-- WHAT THIS TASK INVOLVES --
Please copy every record exactly as it is written.

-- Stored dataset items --
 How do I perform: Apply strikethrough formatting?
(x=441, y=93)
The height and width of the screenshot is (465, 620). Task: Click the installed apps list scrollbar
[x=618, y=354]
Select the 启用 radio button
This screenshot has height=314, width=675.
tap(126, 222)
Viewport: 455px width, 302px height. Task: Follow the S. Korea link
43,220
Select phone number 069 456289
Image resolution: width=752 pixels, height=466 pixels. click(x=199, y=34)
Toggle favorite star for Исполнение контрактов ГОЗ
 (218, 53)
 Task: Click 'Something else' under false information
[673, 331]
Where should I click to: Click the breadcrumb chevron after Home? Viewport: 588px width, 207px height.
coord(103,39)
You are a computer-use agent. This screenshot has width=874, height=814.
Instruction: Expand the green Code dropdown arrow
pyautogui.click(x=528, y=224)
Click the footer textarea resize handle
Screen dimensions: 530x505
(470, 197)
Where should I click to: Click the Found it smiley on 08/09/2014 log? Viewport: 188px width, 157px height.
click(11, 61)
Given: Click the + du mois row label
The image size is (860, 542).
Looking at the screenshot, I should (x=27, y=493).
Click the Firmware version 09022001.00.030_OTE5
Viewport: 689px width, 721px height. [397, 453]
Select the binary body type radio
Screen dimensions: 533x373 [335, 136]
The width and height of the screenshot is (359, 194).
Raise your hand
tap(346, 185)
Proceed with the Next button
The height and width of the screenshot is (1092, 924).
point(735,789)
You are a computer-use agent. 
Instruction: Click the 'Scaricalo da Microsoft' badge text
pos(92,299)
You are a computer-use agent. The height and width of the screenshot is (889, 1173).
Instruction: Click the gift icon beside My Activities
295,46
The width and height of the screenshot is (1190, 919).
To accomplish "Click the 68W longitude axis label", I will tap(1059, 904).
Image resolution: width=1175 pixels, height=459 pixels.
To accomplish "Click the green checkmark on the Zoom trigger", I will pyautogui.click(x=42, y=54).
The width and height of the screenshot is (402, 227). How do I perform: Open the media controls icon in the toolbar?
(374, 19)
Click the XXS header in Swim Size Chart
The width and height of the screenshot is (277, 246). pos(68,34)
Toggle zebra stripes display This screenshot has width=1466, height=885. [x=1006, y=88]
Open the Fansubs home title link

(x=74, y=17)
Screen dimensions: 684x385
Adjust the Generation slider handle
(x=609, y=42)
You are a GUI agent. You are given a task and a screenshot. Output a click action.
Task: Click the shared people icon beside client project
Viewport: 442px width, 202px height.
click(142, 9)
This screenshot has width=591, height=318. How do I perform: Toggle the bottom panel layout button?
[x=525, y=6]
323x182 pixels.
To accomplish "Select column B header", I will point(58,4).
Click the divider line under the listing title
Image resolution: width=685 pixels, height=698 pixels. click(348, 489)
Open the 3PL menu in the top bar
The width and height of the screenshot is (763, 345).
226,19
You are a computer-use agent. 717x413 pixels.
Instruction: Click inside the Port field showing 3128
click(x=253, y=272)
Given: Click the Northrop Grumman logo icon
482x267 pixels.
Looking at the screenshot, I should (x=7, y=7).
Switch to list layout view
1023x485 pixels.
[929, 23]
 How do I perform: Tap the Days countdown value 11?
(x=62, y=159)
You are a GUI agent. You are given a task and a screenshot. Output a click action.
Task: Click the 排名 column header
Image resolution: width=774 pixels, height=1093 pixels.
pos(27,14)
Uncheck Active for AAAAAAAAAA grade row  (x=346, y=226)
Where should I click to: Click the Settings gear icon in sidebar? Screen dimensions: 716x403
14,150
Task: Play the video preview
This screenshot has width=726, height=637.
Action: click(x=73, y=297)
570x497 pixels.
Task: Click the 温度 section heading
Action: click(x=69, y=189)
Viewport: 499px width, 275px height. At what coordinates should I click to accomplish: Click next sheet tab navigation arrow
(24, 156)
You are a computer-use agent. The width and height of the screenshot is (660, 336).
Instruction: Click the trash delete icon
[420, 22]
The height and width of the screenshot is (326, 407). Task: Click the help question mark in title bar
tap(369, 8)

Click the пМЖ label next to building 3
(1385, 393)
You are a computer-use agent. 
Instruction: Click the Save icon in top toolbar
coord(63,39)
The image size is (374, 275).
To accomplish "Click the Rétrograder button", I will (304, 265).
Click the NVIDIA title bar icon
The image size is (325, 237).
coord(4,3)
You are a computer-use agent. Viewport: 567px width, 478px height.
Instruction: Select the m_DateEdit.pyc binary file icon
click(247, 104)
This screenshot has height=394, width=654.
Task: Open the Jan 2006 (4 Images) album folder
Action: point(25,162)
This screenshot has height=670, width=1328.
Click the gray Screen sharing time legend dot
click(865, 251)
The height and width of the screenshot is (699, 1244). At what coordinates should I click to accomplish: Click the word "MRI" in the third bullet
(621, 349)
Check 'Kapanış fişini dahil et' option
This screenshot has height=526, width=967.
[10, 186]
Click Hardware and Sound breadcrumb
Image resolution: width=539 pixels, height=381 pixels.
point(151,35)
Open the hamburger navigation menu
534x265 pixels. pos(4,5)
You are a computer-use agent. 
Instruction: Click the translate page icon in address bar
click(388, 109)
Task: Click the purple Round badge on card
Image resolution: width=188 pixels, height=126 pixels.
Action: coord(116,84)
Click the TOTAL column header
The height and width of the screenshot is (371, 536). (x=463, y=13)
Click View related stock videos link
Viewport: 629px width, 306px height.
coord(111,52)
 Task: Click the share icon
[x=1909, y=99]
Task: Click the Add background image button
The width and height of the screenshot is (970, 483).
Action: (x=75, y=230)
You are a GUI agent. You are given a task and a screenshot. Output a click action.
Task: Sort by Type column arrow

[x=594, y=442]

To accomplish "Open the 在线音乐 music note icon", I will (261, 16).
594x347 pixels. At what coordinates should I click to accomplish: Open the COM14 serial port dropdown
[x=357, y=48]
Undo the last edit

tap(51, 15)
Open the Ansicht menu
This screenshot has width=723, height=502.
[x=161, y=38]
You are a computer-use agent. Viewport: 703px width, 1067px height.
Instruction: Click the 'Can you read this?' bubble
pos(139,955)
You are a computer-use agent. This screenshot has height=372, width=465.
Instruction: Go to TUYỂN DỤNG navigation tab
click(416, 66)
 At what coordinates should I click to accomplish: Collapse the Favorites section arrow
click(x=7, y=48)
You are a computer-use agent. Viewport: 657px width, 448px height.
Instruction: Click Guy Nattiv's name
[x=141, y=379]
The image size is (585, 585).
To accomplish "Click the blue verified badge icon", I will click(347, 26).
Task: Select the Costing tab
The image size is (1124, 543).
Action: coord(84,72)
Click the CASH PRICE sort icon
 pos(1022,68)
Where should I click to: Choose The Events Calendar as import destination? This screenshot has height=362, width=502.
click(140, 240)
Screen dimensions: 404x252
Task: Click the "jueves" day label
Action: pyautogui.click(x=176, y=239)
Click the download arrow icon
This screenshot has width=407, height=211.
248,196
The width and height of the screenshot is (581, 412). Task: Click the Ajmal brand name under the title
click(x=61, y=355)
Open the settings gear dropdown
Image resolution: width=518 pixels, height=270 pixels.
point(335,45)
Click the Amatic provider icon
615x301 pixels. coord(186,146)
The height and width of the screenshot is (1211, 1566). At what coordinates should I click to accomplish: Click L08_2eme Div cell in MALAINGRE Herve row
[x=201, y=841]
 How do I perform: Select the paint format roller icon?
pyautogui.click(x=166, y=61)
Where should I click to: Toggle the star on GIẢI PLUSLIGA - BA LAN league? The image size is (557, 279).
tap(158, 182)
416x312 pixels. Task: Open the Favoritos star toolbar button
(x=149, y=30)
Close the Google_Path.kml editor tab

-- EXERCISE RESULT --
 How do I perform: Apply strikethrough formatting?
(x=441, y=93)
The height and width of the screenshot is (465, 620). Task: Click the installed apps list scrollbar
[x=618, y=354]
Select the 启用 radio button
This screenshot has height=314, width=675.
tap(126, 222)
Viewport: 455px width, 302px height. Task: Follow the S. Korea link
43,220
Select phone number 069 456289
Image resolution: width=752 pixels, height=466 pixels. click(x=199, y=34)
Toggle favorite star for Исполнение контрактов ГОЗ
 (218, 53)
 Task: Click 'Something else' under false information
[673, 331]
Where should I click to: Click the breadcrumb chevron after Home? Viewport: 588px width, 207px height.
coord(103,39)
You are a computer-use agent. This screenshot has width=874, height=814.
Instruction: Expand the green Code dropdown arrow
pyautogui.click(x=528, y=224)
Click the footer textarea resize handle
Screen dimensions: 530x505
(470, 197)
Where should I click to: Click the Found it smiley on 08/09/2014 log? Viewport: 188px width, 157px height.
click(11, 61)
Given: Click the + du mois row label
The image size is (860, 542).
Looking at the screenshot, I should (x=27, y=493).
Click the Firmware version 09022001.00.030_OTE5
Viewport: 689px width, 721px height. [397, 453]
Select the binary body type radio
Screen dimensions: 533x373 [335, 136]
The width and height of the screenshot is (359, 194).
Raise your hand
tap(346, 185)
Proceed with the Next button
The height and width of the screenshot is (1092, 924).
point(735,789)
You are a computer-use agent. 
Instruction: Click the 'Scaricalo da Microsoft' badge text
pos(92,299)
You are a computer-use agent. The height and width of the screenshot is (889, 1173).
Instruction: Click the gift icon beside My Activities
295,46
The width and height of the screenshot is (1190, 919).
To accomplish "Click the 68W longitude axis label", I will tap(1059, 904).
Image resolution: width=1175 pixels, height=459 pixels.
To accomplish "Click the green checkmark on the Zoom trigger", I will pyautogui.click(x=42, y=54).
The width and height of the screenshot is (402, 227). How do I perform: Open the media controls icon in the toolbar?
(374, 19)
Click the XXS header in Swim Size Chart
The width and height of the screenshot is (277, 246). pos(68,34)
Toggle zebra stripes display This screenshot has width=1466, height=885. [x=1006, y=88]
Open the Fansubs home title link

(x=74, y=17)
Screen dimensions: 684x385
Adjust the Generation slider handle
(x=609, y=42)
You are a GUI agent. You are given a task and a screenshot. Output a click action.
Task: Click the shared people icon beside client project
Viewport: 442px width, 202px height.
click(142, 9)
This screenshot has width=591, height=318. How do I perform: Toggle the bottom panel layout button?
[x=525, y=6]
323x182 pixels.
To accomplish "Select column B header", I will point(58,4).
Click the divider line under the listing title
Image resolution: width=685 pixels, height=698 pixels. click(348, 489)
Open the 3PL menu in the top bar
The width and height of the screenshot is (763, 345).
226,19
You are a computer-use agent. 717x413 pixels.
Instruction: Click inside the Port field showing 3128
click(x=253, y=272)
Given: Click the Northrop Grumman logo icon
482x267 pixels.
Looking at the screenshot, I should (x=7, y=7).
Switch to list layout view
1023x485 pixels.
[929, 23]
 How do I perform: Tap the Days countdown value 11?
(x=62, y=159)
You are a GUI agent. You are given a task and a screenshot. Output a click action.
Task: Click the 排名 column header
Image resolution: width=774 pixels, height=1093 pixels.
pos(27,14)
Uncheck Active for AAAAAAAAAA grade row  (x=346, y=226)
Where should I click to: Click the Settings gear icon in sidebar? Screen dimensions: 716x403
14,150
Task: Play the video preview
This screenshot has width=726, height=637.
Action: click(x=73, y=297)
570x497 pixels.
Task: Click the 温度 section heading
Action: click(x=69, y=189)
Viewport: 499px width, 275px height. At what coordinates should I click to accomplish: Click next sheet tab navigation arrow
(24, 156)
You are a computer-use agent. The width and height of the screenshot is (660, 336).
Instruction: Click the trash delete icon
[420, 22]
The height and width of the screenshot is (326, 407). Task: Click the help question mark in title bar
tap(369, 8)

Click the пМЖ label next to building 3
(1385, 393)
You are a computer-use agent. 
Instruction: Click the Save icon in top toolbar
coord(63,39)
The image size is (374, 275).
To accomplish "Click the Rétrograder button", I will (304, 265).
Click the NVIDIA title bar icon
The image size is (325, 237).
coord(4,3)
You are a computer-use agent. Viewport: 567px width, 478px height.
Instruction: Select the m_DateEdit.pyc binary file icon
click(247, 104)
This screenshot has height=394, width=654.
Task: Open the Jan 2006 (4 Images) album folder
Action: point(25,162)
This screenshot has height=670, width=1328.
Click the gray Screen sharing time legend dot
click(865, 251)
The height and width of the screenshot is (699, 1244). At what coordinates should I click to accomplish: Click the word "MRI" in the third bullet
(621, 349)
Check 'Kapanış fişini dahil et' option
This screenshot has height=526, width=967.
[10, 186]
Click Hardware and Sound breadcrumb
Image resolution: width=539 pixels, height=381 pixels.
point(151,35)
Open the hamburger navigation menu
534x265 pixels. pos(4,5)
You are a computer-use agent. 
Instruction: Click the translate page icon in address bar
click(388, 109)
Task: Click the purple Round badge on card
Image resolution: width=188 pixels, height=126 pixels.
Action: coord(116,84)
Click the TOTAL column header
The height and width of the screenshot is (371, 536). (x=463, y=13)
Click View related stock videos link
Viewport: 629px width, 306px height.
coord(111,52)
 Task: Click the share icon
[x=1909, y=99]
Task: Click the Add background image button
The width and height of the screenshot is (970, 483).
Action: (x=75, y=230)
You are a GUI agent. You are given a task and a screenshot. Output a click action.
Task: Sort by Type column arrow

[x=594, y=442]

To accomplish "Open the 在线音乐 music note icon", I will (261, 16).
594x347 pixels. At what coordinates should I click to accomplish: Open the COM14 serial port dropdown
[x=357, y=48]
Undo the last edit

tap(51, 15)
Open the Ansicht menu
This screenshot has width=723, height=502.
[x=161, y=38]
You are a computer-use agent. Viewport: 703px width, 1067px height.
Instruction: Click the 'Can you read this?' bubble
pos(139,955)
You are a computer-use agent. This screenshot has height=372, width=465.
Instruction: Go to TUYỂN DỤNG navigation tab
click(416, 66)
 At what coordinates should I click to accomplish: Collapse the Favorites section arrow
click(x=7, y=48)
You are a computer-use agent. Viewport: 657px width, 448px height.
Instruction: Click Guy Nattiv's name
[x=141, y=379]
The image size is (585, 585).
To accomplish "Click the blue verified badge icon", I will click(347, 26).
Task: Select the Costing tab
The image size is (1124, 543).
Action: coord(84,72)
Click the CASH PRICE sort icon
 pos(1022,68)
Where should I click to: Choose The Events Calendar as import destination? This screenshot has height=362, width=502.
click(140, 240)
Screen dimensions: 404x252
Task: Click the "jueves" day label
Action: pyautogui.click(x=176, y=239)
Click the download arrow icon
This screenshot has width=407, height=211.
248,196
The width and height of the screenshot is (581, 412). Task: Click the Ajmal brand name under the title
click(x=61, y=355)
Open the settings gear dropdown
Image resolution: width=518 pixels, height=270 pixels.
point(335,45)
Click the Amatic provider icon
615x301 pixels. coord(186,146)
The height and width of the screenshot is (1211, 1566). At what coordinates should I click to accomplish: Click L08_2eme Div cell in MALAINGRE Herve row
[x=201, y=841]
 How do I perform: Select the paint format roller icon?
pyautogui.click(x=166, y=61)
Where should I click to: Toggle the star on GIẢI PLUSLIGA - BA LAN league? The image size is (557, 279).
tap(158, 182)
416x312 pixels. Task: Open the Favoritos star toolbar button
(x=149, y=30)
Close the Google_Path.kml editor tab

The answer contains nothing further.